-- begin --

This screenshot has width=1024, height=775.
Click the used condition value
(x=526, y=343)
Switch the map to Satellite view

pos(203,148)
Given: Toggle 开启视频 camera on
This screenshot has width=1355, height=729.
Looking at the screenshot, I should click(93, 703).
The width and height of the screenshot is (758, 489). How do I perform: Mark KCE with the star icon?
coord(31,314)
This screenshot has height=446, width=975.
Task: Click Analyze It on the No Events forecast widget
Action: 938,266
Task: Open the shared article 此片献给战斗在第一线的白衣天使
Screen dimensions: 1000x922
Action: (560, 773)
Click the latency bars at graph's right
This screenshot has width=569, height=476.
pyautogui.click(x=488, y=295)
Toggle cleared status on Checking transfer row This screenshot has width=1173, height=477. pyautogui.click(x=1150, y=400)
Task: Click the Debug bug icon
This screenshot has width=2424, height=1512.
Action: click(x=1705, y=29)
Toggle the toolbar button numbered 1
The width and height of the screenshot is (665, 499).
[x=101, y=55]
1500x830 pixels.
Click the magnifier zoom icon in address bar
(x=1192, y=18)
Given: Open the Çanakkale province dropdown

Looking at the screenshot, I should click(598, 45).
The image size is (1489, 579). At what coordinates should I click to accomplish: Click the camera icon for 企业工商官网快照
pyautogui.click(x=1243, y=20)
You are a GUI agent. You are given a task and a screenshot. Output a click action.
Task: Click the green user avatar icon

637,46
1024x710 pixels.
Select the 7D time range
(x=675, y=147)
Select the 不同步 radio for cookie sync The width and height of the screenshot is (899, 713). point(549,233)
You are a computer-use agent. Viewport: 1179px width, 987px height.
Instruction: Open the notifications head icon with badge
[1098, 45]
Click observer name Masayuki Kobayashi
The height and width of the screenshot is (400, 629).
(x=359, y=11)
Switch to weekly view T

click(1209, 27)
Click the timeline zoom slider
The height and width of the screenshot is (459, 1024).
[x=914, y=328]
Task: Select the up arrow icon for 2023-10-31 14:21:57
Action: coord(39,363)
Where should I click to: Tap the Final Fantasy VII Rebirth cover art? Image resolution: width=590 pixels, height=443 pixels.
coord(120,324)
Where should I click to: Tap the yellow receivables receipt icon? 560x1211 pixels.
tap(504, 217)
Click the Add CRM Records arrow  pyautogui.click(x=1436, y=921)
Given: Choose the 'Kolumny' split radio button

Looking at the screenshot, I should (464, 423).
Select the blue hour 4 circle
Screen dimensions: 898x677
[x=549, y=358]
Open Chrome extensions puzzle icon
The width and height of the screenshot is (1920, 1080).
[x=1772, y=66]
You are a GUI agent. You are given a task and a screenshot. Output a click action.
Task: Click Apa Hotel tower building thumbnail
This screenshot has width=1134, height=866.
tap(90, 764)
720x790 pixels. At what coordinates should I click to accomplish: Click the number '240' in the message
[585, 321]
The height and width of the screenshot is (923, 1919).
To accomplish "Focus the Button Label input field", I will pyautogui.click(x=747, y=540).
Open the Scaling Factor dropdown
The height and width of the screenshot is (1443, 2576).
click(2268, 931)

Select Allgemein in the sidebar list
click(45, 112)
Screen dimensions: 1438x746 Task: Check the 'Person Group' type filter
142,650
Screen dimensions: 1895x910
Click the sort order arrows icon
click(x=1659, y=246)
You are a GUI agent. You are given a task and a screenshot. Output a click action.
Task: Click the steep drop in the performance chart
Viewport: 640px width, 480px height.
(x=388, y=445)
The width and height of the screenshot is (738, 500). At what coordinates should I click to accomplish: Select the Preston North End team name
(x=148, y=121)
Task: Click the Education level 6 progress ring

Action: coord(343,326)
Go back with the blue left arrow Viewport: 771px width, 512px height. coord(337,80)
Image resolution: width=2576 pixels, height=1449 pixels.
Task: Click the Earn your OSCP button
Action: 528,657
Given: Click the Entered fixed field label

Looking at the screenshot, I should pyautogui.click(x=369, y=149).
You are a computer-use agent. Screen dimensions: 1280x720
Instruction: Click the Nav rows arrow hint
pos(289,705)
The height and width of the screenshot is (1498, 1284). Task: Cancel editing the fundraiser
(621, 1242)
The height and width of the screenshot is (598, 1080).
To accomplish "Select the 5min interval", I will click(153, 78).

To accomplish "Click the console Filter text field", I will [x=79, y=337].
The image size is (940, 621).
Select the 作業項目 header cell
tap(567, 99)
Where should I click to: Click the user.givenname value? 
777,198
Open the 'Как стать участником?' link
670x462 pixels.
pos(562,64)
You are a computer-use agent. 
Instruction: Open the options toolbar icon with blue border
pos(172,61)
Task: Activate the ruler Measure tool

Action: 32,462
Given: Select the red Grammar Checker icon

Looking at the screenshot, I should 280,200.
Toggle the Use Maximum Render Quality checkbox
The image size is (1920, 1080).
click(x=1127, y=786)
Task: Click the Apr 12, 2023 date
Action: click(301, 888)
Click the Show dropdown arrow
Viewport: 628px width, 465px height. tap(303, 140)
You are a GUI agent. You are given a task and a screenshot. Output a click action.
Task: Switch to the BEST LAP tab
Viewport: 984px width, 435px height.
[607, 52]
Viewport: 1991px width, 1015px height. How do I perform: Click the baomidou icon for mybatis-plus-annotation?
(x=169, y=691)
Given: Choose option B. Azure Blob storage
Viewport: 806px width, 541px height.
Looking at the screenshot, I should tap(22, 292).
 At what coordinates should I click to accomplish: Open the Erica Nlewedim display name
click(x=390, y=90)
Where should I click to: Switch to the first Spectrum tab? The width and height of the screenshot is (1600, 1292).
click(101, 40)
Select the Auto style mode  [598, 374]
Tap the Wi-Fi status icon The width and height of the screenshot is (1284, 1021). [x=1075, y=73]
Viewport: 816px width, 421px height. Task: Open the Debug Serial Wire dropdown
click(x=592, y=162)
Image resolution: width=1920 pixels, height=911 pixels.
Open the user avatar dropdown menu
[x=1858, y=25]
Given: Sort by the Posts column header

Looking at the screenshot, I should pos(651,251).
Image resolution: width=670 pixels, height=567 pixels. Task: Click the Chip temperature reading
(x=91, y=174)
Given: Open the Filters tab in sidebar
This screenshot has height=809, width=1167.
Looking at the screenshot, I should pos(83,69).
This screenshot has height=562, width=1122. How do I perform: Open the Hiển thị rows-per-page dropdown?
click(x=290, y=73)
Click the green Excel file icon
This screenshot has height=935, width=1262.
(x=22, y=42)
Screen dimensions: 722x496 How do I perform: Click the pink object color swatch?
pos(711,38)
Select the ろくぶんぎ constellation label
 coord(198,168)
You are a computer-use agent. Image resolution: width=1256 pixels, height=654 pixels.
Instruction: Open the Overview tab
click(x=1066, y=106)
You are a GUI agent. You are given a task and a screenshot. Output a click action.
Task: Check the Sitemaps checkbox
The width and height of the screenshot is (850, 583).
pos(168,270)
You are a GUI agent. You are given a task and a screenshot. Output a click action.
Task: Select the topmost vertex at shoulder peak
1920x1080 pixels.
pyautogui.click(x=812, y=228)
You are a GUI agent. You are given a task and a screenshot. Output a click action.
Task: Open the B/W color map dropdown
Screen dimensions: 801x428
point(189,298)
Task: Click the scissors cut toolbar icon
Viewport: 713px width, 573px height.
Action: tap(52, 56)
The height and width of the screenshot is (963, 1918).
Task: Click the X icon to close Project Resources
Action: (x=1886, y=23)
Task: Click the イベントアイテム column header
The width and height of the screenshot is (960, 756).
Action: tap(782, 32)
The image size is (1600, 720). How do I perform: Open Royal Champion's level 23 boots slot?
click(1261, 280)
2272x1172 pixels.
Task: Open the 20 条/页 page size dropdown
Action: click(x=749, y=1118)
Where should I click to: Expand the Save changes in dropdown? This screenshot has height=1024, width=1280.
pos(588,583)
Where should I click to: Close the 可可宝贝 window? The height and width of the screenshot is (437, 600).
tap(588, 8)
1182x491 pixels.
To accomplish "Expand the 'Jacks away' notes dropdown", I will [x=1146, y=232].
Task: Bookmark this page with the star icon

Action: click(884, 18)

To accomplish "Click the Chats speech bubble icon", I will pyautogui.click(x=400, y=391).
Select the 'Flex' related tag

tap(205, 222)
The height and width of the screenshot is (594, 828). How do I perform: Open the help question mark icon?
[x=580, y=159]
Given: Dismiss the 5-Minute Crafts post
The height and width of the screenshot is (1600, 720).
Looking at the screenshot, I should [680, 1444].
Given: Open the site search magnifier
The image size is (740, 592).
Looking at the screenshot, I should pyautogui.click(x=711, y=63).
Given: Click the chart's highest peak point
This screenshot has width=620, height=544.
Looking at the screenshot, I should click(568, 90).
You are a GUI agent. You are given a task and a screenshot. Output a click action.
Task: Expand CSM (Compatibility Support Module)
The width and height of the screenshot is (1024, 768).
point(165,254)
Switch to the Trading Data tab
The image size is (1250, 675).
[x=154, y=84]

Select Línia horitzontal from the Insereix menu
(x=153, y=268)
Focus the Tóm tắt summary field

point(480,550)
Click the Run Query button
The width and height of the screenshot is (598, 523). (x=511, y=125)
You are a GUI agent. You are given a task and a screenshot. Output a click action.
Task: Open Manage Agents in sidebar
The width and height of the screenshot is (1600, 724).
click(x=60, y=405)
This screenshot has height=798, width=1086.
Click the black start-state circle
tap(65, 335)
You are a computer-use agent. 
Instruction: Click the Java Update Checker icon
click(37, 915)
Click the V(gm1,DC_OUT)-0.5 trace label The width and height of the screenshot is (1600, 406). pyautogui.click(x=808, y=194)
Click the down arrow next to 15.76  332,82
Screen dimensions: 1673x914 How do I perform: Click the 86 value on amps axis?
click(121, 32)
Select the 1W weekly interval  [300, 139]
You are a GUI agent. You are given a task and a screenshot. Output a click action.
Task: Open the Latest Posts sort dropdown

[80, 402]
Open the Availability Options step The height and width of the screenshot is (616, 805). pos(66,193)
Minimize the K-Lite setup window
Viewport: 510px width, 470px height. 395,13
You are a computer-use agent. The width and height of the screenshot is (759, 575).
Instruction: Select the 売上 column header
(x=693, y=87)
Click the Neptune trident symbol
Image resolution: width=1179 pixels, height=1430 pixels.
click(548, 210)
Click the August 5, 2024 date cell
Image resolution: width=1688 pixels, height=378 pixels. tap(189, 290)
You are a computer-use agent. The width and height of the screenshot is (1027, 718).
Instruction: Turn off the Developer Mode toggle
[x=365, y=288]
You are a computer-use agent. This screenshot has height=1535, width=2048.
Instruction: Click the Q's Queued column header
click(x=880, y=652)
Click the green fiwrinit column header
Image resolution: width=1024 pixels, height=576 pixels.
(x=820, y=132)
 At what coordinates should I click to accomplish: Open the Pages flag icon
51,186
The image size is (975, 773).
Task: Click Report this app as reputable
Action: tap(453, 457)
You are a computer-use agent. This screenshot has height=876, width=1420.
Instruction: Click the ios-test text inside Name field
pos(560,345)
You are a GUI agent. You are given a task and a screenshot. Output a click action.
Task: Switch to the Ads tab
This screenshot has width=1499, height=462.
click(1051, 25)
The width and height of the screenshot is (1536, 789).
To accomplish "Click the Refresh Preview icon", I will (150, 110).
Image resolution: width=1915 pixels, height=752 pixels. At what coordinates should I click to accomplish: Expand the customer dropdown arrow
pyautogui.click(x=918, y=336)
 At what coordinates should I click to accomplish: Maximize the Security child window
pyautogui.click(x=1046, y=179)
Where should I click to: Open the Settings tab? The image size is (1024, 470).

-- end --

EXERCISE AIM
Copy the records verbatim, beginning at the line that contains "is (759, 575)." and stopping after the line that contains "[x=365, y=288]".

ANSWER TO THE EXERCISE
You are a computer-use agent. The width and height of the screenshot is (759, 575).
Instruction: Select the 売上 column header
(x=693, y=87)
Click the Neptune trident symbol
Image resolution: width=1179 pixels, height=1430 pixels.
click(548, 210)
Click the August 5, 2024 date cell
Image resolution: width=1688 pixels, height=378 pixels. tap(189, 290)
You are a computer-use agent. The width and height of the screenshot is (1027, 718).
Instruction: Turn off the Developer Mode toggle
[x=365, y=288]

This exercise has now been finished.